◆ Required tasks:
A. Decide whether each statement agrees with the article on Humanae vitae: (i) Parolin spoke at an event organized by the Congregation for the Doctrine of the Faith; (ii) Humanae vitae was published 25 years earlier; (iii) Gilfredo Marengo is a professor of moral theology. Answer yes or no for each, quoting the words from the article that decide it.
B. Write out the part of the article on Humanae vitae from "Vatican City, Oct" up to and including "vision of procreation.", word for word.

Vatican City, Oct 22, 2018 / 04:00 pm (CNA).- When drafting Humanae vitae, Pope St. Paul VI showed pastoral concern while emphasizing doctrinal clarity, the Vatican’s secretary of state said Oct. 18
In that way, the pope recognized that “birth control was not a topic that merely regarded Christian couples,” Cardinal Pietro Parolin said.
Parolin outlined the process that led Pope Paul VI to draft the encyclical Humanae vitae at an event organized by the Congregation for the Doctrine of the Faith.
Published 50 years ago, Humanae vitae is known mostly for being “the encyclical that said ‘no’ to contraception,” Parolin said. The cardinal argued that the text actually goes beyond the issue of contraception to propose an integral vision of procreation.
Paul VI has been described as a pope who acted alone on the encyclical, against the opinion of the majority of theologians involved in the pre-drafting discussion. However, a recently published book on the subject aims to demonstrate that the pope was not alone on Humanae vitae.
The book, “The birth of an encyclical,” was written by Gilfredo Marengo, a professor of theological anthropology at the John Paul II Pontifical Theological Institute.

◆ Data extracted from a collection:
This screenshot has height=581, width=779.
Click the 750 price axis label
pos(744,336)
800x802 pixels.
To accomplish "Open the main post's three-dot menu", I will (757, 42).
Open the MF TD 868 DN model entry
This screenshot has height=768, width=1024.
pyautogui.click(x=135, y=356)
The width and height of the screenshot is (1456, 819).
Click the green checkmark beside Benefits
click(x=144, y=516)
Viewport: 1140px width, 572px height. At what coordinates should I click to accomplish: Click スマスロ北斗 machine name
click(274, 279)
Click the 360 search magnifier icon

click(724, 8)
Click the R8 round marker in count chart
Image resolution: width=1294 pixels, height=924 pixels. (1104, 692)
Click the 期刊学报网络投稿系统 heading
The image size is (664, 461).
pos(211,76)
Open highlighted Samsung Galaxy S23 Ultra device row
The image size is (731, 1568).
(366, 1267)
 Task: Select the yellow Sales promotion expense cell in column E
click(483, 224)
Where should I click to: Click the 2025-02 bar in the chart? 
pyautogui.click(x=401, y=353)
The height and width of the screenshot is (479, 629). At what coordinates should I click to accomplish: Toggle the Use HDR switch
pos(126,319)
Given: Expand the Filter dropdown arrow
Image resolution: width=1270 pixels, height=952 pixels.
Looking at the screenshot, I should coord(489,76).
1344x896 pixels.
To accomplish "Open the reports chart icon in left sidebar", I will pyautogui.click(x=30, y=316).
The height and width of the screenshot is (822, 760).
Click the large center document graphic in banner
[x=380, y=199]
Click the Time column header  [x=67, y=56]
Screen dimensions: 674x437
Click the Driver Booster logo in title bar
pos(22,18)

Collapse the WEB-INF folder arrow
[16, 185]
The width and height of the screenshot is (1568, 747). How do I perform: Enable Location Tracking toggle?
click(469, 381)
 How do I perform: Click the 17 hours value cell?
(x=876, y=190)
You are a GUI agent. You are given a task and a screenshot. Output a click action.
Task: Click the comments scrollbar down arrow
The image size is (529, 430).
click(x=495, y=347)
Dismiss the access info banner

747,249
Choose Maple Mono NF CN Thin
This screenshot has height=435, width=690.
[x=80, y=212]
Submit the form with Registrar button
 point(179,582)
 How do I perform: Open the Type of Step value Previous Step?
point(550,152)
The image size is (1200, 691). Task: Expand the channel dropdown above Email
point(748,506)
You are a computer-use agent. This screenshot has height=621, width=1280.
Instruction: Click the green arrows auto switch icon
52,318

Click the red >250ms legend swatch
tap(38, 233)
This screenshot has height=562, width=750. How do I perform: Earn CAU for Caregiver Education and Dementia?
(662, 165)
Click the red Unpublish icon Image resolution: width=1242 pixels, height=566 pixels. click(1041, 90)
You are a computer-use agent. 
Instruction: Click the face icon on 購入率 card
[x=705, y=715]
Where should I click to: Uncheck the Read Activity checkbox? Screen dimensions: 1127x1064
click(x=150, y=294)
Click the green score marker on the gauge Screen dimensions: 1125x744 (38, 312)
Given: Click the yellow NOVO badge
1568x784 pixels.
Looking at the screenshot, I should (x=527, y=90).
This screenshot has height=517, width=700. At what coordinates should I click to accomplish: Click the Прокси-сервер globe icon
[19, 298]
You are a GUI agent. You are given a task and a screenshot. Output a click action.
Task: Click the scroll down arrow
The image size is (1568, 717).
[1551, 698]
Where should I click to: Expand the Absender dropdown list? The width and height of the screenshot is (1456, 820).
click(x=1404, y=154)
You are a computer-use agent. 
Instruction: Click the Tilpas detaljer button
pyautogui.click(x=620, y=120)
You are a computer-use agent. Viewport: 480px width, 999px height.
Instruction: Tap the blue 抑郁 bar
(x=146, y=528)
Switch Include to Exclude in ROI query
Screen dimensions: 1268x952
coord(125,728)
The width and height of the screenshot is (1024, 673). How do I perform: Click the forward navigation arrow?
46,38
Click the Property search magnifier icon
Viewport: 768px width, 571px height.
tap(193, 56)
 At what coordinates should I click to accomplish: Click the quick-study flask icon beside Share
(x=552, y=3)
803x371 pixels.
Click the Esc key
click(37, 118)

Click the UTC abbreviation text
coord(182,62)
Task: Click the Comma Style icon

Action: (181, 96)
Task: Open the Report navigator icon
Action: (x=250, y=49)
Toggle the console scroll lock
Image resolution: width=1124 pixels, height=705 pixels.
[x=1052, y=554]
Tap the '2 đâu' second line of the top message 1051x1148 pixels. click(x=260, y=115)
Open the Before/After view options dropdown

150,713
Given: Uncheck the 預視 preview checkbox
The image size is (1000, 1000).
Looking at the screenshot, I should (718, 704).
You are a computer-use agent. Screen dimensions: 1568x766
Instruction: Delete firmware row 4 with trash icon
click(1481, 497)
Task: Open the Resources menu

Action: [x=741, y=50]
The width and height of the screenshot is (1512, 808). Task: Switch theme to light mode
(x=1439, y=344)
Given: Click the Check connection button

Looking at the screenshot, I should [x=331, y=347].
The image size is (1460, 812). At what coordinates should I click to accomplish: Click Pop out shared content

◆ Task solutions:
A.
(i) Yes: "at an event organized by the Congregation for the Doctrine of the Faith."
(ii) No: "Published 50 years ago."
(iii) No: "a professor of theological anthropology at the John Paul II Pontifical Theological Institute."

B.
Vatican City, Oct 22, 2018 / 04:00 pm (CNA).- When drafting Humanae vitae, Pope St. Paul VI showed pastoral concern while emphasizing doctrinal clarity, the Vatican’s secretary of state said Oct. 18
In that way, the pope recognized that “birth control was not a topic that merely regarded Christian couples,” Cardinal Pietro Parolin said.
Parolin outlined the process that led Pope Paul VI to draft the encyclical Humanae vitae at an event organized by the Congregation for the Doctrine of the Faith.
Published 50 years ago, Humanae vitae is known mostly for being “the encyclical that said ‘no’ to contraception,” Parolin said. The cardinal argued that the text actually goes beyond the issue of contraception to propose an integral vision of procreation.